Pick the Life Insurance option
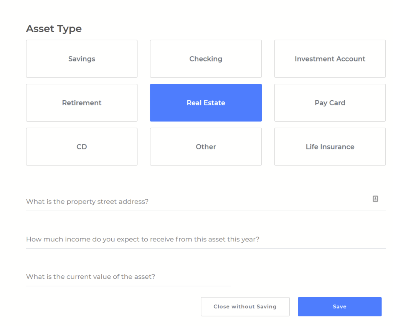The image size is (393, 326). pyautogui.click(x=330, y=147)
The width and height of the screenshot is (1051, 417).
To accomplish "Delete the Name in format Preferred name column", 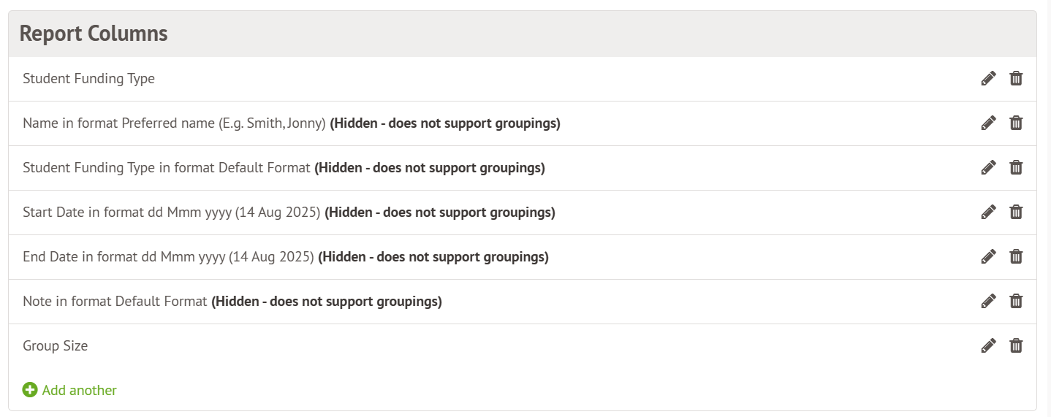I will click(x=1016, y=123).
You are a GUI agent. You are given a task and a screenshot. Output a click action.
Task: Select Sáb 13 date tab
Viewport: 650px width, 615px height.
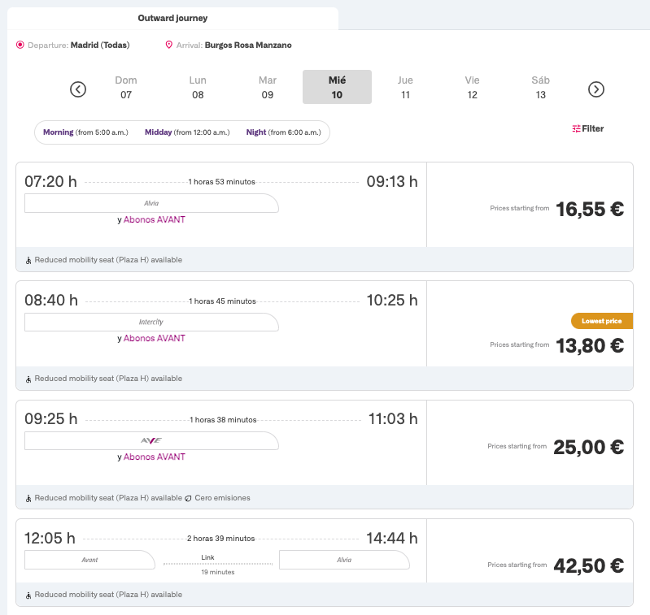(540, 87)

++++++++

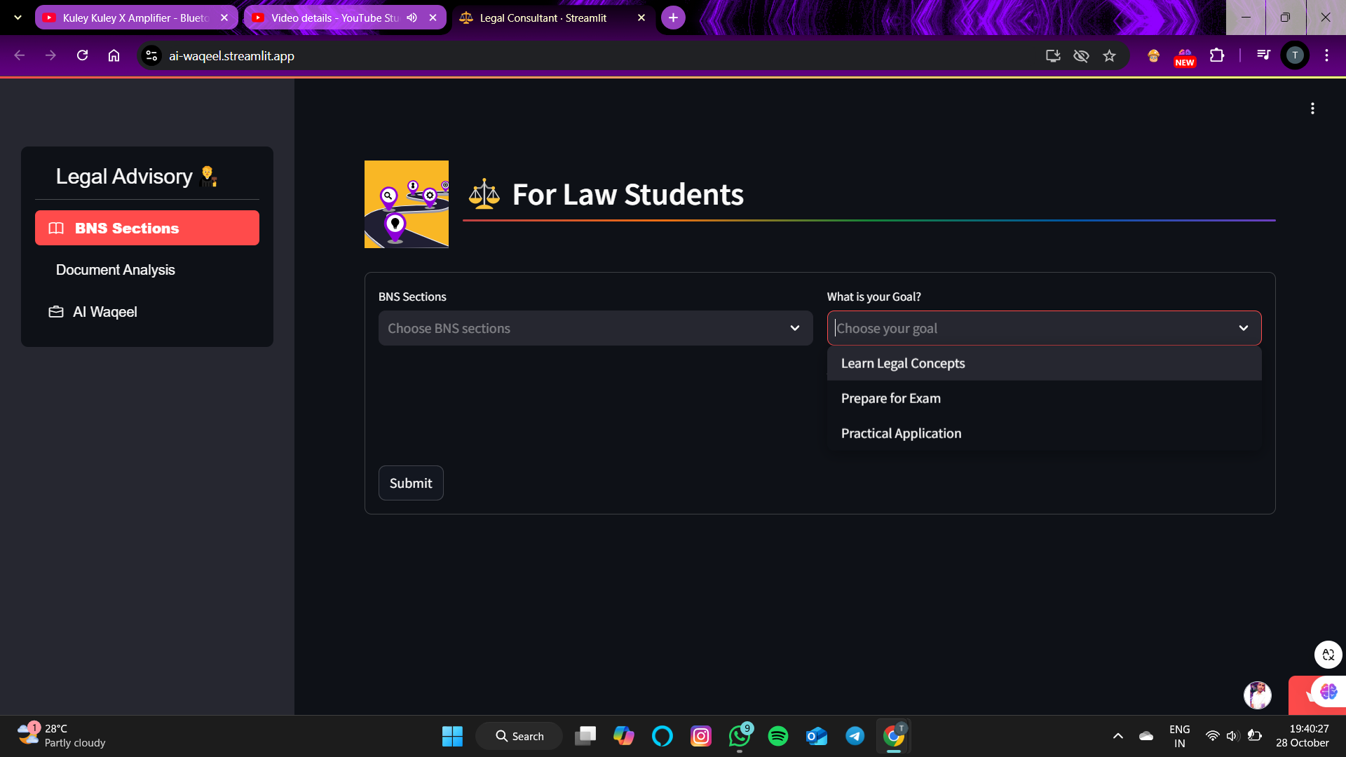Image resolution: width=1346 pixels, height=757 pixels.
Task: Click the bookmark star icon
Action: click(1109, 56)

++++++++

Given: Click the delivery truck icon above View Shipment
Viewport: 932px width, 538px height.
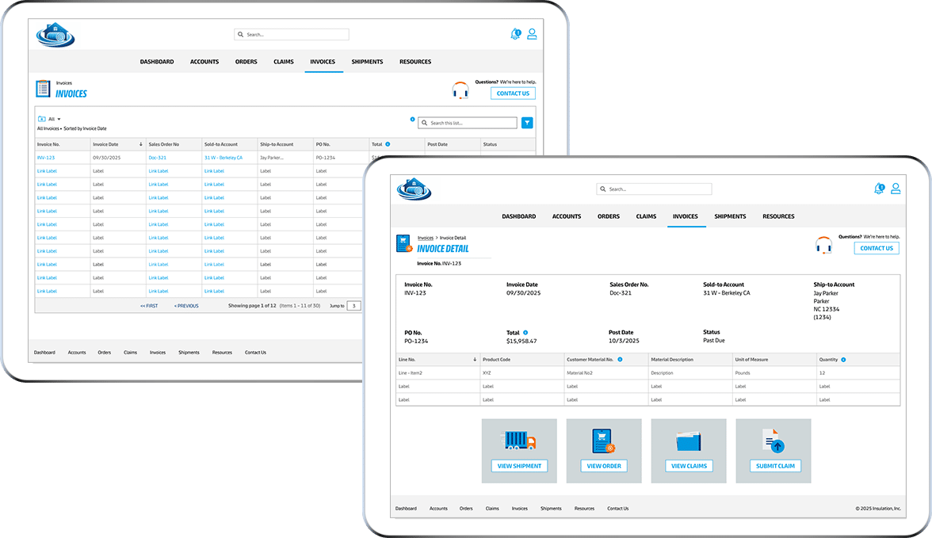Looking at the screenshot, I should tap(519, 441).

++++++++

### What is expected
Render everything in the items above, from the line containing "Image resolution: width=1346" down to the line containing "Action: click(1109, 56)", as a Markdown table with the columns Row and Line. Number each line, skip any blank lines, and leave the pictures out.

### Reply to the task
| Row | Line |
|---|---|
| 1 | Image resolution: width=1346 pixels, height=757 pixels. |
| 2 | Task: Click the bookmark star icon |
| 3 | Action: click(1109, 56) |